Because there are anatomic differences in joint structure and size between men and women, a gender-specific knee prosthesis was designed specifically for women [287]. Researchers believed that the better fit would lead to improvements in recovery and outcomes for women who had total knee arthroplasty. In one study, 85 women who received a standard joint in one knee and the gender-specific joint in the other knee were followed up for two years after the surgery [287]. Patient satisfaction, range of motion while lying, and WOMAC scores were similar for both prostheses. The researchers did note that the standard prostheses appeared to fit at the distal part of the femur better than the gender-specific type; furthermore, the small size of the gender-specific prosthesis exposed more bone and resulted in more bleeding immediately after surgery. Although the study concluded that there were no benefits to the use of gender-specific prostheses in women undergoing total knee arthroplasty, research evaluating long-term effects is necessary.
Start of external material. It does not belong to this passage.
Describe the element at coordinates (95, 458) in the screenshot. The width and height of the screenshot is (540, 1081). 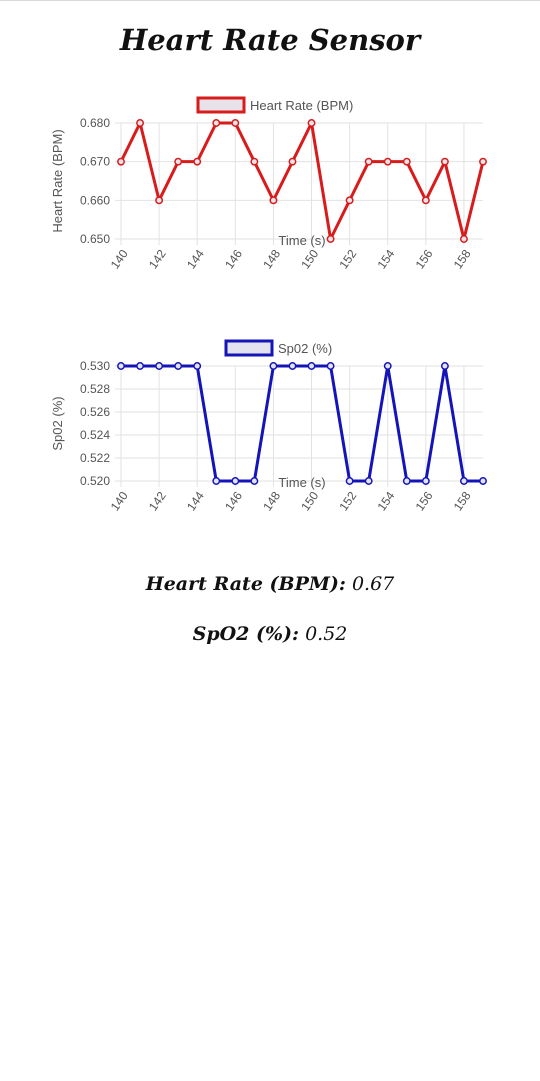
I see `y-tick-label: 0.522` at that location.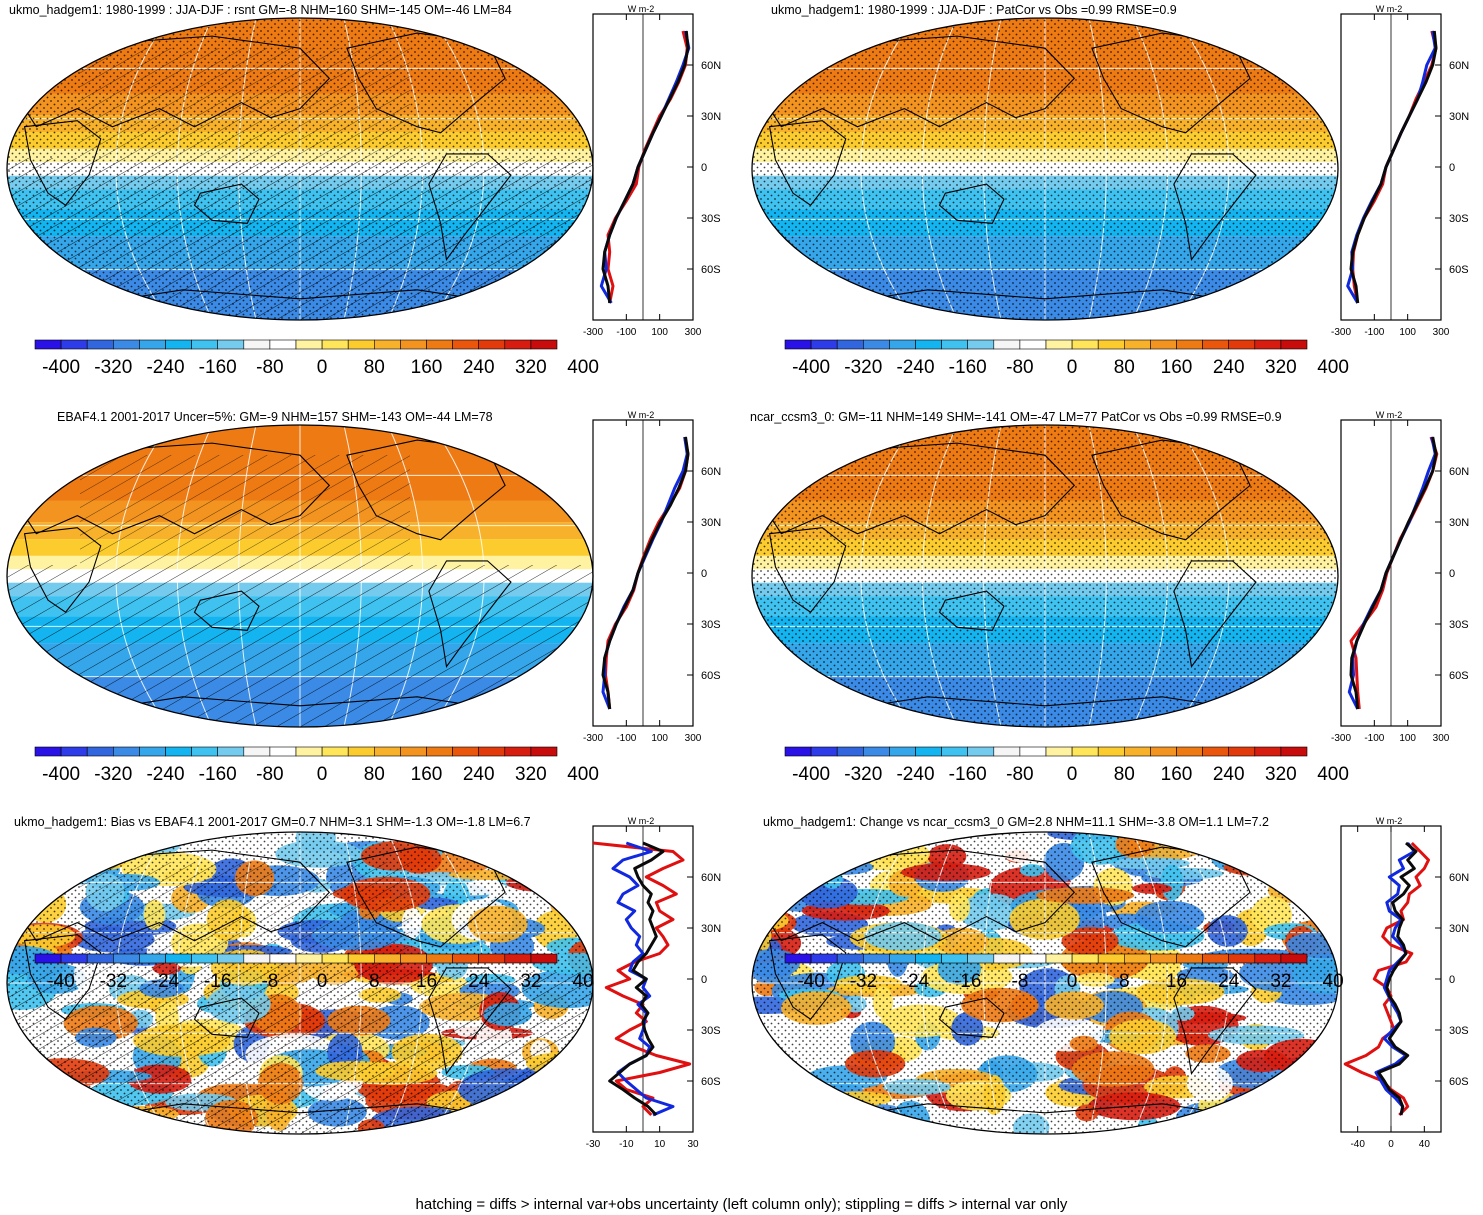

Postoperative rehabilitation is a necessary component of recovery after operative treatment of osteoarthritis and requires cooperation of the entire multidisciplinary team. In the case of total knee arthroplasty, patients should be guided on a postoperative exercise and rehabilitation plan that focuses on obtaining an acceptable level of joint function, range of motion, and quality of life (e.g., ability to perform activities of daily living unassisted). In some cases, a continuous passive motion device may be used. This device has been suggested as a means to obtain greater range of motion more quickly after surgery [288]. While this may be the case, no long-term benefits (e.g., ultimate range of motion) have been definitively proven, and evidence on the short-term effects are conflicting [286,288,289]. It is not a recommendation of the AAOS or the ACR at this time.

In general, the institution of a structured exercise plan, guided by the physician and physical therapist, will assist patients in regaining range of motion and return to performing daily activities. A daily physical therapy program after total knee arthroplasty should continue for four to six weeks, at which point the patient's needs will be reassessed. According to one study, the greatest improvements in lower-extremity functional status after total knee arthroplasty were demonstrated in the first 12 weeks, with little improvement noted after 26 weeks [290]. By the end of physical therapy, the patient should be able to perform activities of daily living and progress to ambulating on flat surfaces and stairs. Strengthening and stretching exercises focusing on the hamstrings and quadriceps should be incorporated into the program.

There is some debate regarding the importance of supervised outpatient physical therapy compared with exercise programs carried out in the patient's home. One meta-analysis of 10 randomized controlled trials found that supervised physical therapy provided no benefits for patients who were younger at the time of surgery and had few or no comorbidities [291]. However, the researchers noted that there is a lack of evidence regarding the use of outpatient physical therapy for older patients with comorbidities and those who have undergone more complicated surgeries.